** Opening Entries supplied block **
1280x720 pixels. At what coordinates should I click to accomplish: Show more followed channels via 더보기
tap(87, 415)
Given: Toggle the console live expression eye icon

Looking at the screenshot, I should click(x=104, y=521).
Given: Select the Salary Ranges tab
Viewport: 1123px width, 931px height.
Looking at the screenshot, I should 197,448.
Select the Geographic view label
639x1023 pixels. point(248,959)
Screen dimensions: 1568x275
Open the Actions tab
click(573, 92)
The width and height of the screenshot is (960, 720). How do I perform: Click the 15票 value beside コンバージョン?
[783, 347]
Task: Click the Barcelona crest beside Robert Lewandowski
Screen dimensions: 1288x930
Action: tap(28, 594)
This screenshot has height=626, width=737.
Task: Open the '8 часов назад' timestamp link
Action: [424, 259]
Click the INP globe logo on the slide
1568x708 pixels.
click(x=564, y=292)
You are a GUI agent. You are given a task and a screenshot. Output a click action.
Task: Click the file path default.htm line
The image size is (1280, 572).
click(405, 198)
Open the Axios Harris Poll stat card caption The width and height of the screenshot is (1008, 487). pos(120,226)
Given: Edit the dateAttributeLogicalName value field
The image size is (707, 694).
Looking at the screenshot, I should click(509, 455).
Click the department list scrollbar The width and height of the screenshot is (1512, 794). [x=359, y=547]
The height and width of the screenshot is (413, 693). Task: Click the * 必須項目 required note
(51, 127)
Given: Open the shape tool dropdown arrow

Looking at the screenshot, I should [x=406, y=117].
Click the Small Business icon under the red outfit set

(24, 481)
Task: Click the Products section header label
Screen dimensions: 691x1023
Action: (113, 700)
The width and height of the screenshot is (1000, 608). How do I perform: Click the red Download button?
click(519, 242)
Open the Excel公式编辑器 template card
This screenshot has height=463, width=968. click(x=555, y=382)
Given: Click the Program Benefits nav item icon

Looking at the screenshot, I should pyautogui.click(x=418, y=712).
** Closing Entries supplied block **
**What to work on:** Word for word, repeat the line holding "The height and" and all lines after it through the end of the entries above.

**Response to the exercise:**
The height and width of the screenshot is (413, 693). Task: Click the * 必須項目 required note
(51, 127)
Given: Open the shape tool dropdown arrow

Looking at the screenshot, I should [x=406, y=117].
Click the Small Business icon under the red outfit set

(24, 481)
Task: Click the Products section header label
Screen dimensions: 691x1023
Action: (113, 700)
The width and height of the screenshot is (1000, 608). How do I perform: Click the red Download button?
click(519, 242)
Open the Excel公式编辑器 template card
This screenshot has height=463, width=968. click(x=555, y=382)
Given: Click the Program Benefits nav item icon

Looking at the screenshot, I should pyautogui.click(x=418, y=712).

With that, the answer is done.